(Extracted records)
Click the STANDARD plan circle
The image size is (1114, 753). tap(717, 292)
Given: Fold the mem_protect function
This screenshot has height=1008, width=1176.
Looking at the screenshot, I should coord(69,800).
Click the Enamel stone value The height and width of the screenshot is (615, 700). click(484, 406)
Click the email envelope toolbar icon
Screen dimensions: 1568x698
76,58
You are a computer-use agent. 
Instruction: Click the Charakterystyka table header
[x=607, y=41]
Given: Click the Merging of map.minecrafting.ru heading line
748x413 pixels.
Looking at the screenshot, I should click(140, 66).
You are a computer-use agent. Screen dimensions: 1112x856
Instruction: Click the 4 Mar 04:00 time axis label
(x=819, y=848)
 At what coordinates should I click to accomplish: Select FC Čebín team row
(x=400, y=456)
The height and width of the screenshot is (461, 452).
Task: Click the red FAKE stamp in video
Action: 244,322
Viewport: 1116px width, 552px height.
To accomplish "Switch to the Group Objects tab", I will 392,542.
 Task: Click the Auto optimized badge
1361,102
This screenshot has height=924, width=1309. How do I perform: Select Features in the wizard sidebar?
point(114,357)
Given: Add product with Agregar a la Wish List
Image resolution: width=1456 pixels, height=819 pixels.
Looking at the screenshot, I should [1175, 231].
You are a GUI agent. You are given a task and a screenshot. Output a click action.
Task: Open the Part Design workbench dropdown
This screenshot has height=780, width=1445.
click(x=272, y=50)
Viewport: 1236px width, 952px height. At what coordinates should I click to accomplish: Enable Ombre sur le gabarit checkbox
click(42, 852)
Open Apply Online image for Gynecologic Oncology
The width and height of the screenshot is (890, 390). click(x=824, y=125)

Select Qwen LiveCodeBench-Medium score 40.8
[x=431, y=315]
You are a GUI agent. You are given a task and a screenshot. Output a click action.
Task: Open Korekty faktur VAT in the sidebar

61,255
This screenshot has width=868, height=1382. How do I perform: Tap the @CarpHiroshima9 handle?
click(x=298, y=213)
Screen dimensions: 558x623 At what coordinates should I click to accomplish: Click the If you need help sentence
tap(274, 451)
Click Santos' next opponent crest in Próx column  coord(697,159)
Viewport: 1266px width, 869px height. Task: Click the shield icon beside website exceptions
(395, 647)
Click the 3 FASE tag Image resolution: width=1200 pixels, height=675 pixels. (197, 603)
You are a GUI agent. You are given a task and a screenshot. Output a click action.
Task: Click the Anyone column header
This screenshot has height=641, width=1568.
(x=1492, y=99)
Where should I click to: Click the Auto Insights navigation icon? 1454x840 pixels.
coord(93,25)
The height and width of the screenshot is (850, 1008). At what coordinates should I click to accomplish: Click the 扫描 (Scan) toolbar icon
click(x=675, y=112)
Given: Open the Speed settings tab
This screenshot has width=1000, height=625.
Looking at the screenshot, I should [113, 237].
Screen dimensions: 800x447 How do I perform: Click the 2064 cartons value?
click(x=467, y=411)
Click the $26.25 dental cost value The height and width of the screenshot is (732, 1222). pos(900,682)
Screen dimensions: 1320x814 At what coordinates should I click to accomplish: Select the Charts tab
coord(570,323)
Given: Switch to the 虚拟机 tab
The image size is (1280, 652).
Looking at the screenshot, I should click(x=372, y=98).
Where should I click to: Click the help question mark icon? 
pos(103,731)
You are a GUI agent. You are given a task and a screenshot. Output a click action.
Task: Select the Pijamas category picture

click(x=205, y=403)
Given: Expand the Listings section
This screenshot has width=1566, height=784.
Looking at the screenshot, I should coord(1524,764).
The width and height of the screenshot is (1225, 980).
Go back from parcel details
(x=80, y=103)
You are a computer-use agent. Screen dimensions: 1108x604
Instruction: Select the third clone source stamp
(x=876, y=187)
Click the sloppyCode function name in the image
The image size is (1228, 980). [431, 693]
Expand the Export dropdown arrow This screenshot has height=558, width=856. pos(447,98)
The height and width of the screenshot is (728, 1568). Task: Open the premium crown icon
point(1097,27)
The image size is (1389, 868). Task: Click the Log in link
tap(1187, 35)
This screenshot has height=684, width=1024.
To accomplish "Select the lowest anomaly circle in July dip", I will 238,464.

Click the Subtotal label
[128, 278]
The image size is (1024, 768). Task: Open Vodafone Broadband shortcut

* _Task goal_: Determine how many lines in the entries hold the string "Expand". Write only the number.

* _Response to this exercise_: 2